If that does not convey disfavored status it’s hard to imagine what might. Maybe a yellow star would do the trick, but to adapt what Marlon Brando said in “On the Waterfront” there’s “a lot more” to this Nazi comparison business than people might think. 

The primary author of Biden’s 3,548-word message was doubtless chief White House medical advisor Dr. Anthony Fauci. Biden has joked that Fauci is the real president, but that might understate the matter. 

Fauci, a government bureaucrat since 1968 and head of the NIH’s National Institute of Allergy and Infectious Diseases (NIAID) since 1984, has never faced a vote of the people. The president must deal with Congress, which controls spending. With his budget of more than $6 billion, Fauci controls a great deal of medical research spending, even as he lays down public health policy.
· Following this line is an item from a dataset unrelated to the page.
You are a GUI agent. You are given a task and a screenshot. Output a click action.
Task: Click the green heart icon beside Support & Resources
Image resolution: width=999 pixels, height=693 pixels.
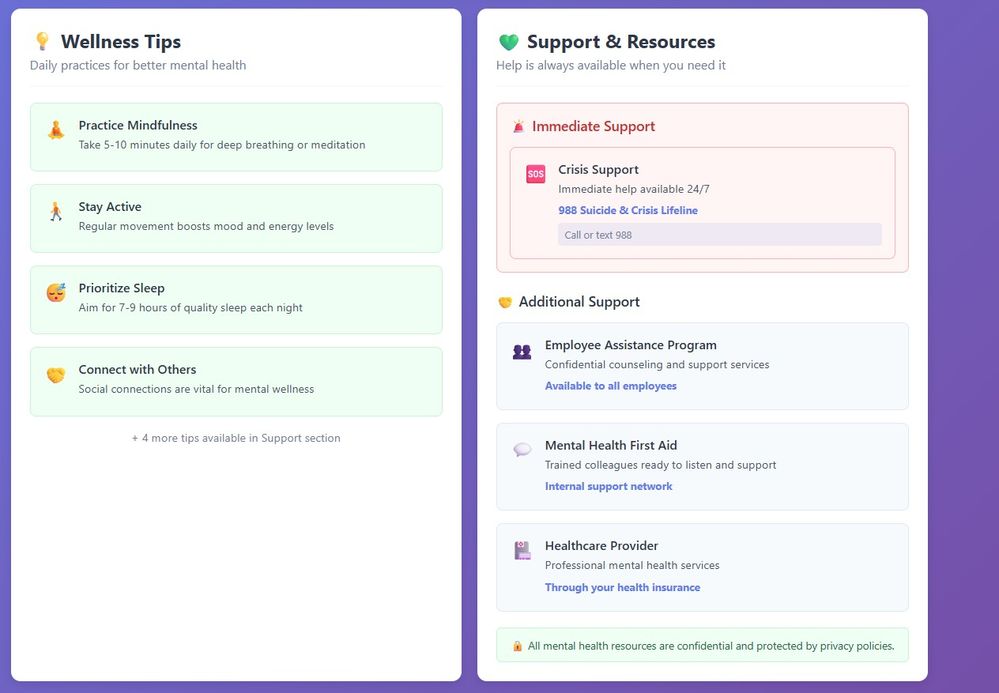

On top of all that, Fauci can boast the ultimate strategic ally. 

His wife, Christine Grady, heads up bioethics at the National Institutes of Health, including NIH’s work with “human subjects.” It is as though Nancy Reagan served as a special counsel for President Ronald Reagan, and greenlighted the Iran-Contra scandal. 

Fauci’s wife is also the author of The Search for an AIDS Vaccine: Ethical Issues in the Development and Testing of a Preventative HIV Vaccine, from Indiana University Press in 1995. To adapt a maxim of UC Berkeley molecular biologist Peter Duesberg, this book is like a bikini, interesting for what it reveals and for what it conceals.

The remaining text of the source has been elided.